### WHAT TO DO
Below are some entries; write out each one of them exactly.

(Dataset entries)
........
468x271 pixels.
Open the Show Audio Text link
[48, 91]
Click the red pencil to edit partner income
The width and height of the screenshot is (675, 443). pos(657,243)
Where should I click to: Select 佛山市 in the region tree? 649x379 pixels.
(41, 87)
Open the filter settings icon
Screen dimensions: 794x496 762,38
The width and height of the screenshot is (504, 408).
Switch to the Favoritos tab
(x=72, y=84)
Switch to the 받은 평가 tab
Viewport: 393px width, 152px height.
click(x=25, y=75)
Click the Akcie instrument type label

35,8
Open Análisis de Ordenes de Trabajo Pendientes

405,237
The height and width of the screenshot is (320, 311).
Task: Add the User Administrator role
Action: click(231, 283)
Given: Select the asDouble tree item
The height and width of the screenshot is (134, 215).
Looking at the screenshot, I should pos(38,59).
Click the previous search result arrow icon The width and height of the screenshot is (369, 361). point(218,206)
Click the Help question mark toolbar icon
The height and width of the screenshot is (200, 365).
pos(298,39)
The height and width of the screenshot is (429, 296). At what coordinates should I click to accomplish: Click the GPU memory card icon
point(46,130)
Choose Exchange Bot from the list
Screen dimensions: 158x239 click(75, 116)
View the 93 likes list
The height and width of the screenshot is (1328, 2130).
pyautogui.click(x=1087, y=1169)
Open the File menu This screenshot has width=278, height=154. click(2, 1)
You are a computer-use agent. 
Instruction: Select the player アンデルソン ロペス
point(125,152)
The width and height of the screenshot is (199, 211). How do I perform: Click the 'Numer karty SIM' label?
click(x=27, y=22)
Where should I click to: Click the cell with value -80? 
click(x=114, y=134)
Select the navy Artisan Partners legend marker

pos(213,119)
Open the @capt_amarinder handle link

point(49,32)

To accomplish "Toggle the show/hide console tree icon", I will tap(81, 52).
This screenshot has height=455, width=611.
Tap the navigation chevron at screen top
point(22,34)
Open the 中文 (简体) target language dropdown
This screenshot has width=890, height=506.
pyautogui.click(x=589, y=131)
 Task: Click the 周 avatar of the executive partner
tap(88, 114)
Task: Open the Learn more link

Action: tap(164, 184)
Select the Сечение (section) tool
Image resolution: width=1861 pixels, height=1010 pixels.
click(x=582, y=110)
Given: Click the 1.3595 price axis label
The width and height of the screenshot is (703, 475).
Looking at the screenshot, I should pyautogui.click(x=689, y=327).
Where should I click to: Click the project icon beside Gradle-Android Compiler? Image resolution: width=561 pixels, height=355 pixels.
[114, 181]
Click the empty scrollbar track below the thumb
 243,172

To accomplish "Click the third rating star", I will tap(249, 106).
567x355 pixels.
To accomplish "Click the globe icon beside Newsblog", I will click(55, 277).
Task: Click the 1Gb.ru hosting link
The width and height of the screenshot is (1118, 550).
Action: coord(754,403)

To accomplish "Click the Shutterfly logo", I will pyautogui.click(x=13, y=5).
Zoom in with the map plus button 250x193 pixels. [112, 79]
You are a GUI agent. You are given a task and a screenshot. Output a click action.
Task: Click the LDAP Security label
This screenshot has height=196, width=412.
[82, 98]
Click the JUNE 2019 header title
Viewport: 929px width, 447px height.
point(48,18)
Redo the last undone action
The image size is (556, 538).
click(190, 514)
........
### EXERCISE RESULT
468x271 pixels.
Open the Show Audio Text link
[48, 91]
Click the red pencil to edit partner income
The width and height of the screenshot is (675, 443). pos(657,243)
Where should I click to: Select 佛山市 in the region tree? 649x379 pixels.
(41, 87)
Open the filter settings icon
Screen dimensions: 794x496 762,38
The width and height of the screenshot is (504, 408).
Switch to the Favoritos tab
(x=72, y=84)
Switch to the 받은 평가 tab
Viewport: 393px width, 152px height.
click(x=25, y=75)
Click the Akcie instrument type label

35,8
Open Análisis de Ordenes de Trabajo Pendientes

405,237
The height and width of the screenshot is (320, 311).
Task: Add the User Administrator role
Action: click(231, 283)
Given: Select the asDouble tree item
The height and width of the screenshot is (134, 215).
Looking at the screenshot, I should pos(38,59).
Click the previous search result arrow icon The width and height of the screenshot is (369, 361). point(218,206)
Click the Help question mark toolbar icon
The height and width of the screenshot is (200, 365).
pos(298,39)
The height and width of the screenshot is (429, 296). At what coordinates should I click to accomplish: Click the GPU memory card icon
point(46,130)
Choose Exchange Bot from the list
Screen dimensions: 158x239 click(75, 116)
View the 93 likes list
The height and width of the screenshot is (1328, 2130).
pyautogui.click(x=1087, y=1169)
Open the File menu This screenshot has width=278, height=154. click(2, 1)
You are a computer-use agent. 
Instruction: Select the player アンデルソン ロペス
point(125,152)
The width and height of the screenshot is (199, 211). How do I perform: Click the 'Numer karty SIM' label?
click(x=27, y=22)
Where should I click to: Click the cell with value -80? 
click(x=114, y=134)
Select the navy Artisan Partners legend marker

pos(213,119)
Open the @capt_amarinder handle link

point(49,32)

To accomplish "Toggle the show/hide console tree icon", I will tap(81, 52).
This screenshot has height=455, width=611.
Tap the navigation chevron at screen top
point(22,34)
Open the 中文 (简体) target language dropdown
This screenshot has width=890, height=506.
pyautogui.click(x=589, y=131)
 Task: Click the 周 avatar of the executive partner
tap(88, 114)
Task: Open the Learn more link

Action: tap(164, 184)
Select the Сечение (section) tool
Image resolution: width=1861 pixels, height=1010 pixels.
click(x=582, y=110)
Given: Click the 1.3595 price axis label
The width and height of the screenshot is (703, 475).
Looking at the screenshot, I should pyautogui.click(x=689, y=327).
Where should I click to: Click the project icon beside Gradle-Android Compiler? Image resolution: width=561 pixels, height=355 pixels.
[114, 181]
Click the empty scrollbar track below the thumb
 243,172

To accomplish "Click the third rating star", I will tap(249, 106).
567x355 pixels.
To accomplish "Click the globe icon beside Newsblog", I will click(55, 277).
Task: Click the 1Gb.ru hosting link
The width and height of the screenshot is (1118, 550).
Action: coord(754,403)

To accomplish "Click the Shutterfly logo", I will pyautogui.click(x=13, y=5).
Zoom in with the map plus button 250x193 pixels. [112, 79]
You are a GUI agent. You are given a task and a screenshot. Output a click action.
Task: Click the LDAP Security label
This screenshot has height=196, width=412.
[82, 98]
Click the JUNE 2019 header title
Viewport: 929px width, 447px height.
point(48,18)
Redo the last undone action
The image size is (556, 538).
click(190, 514)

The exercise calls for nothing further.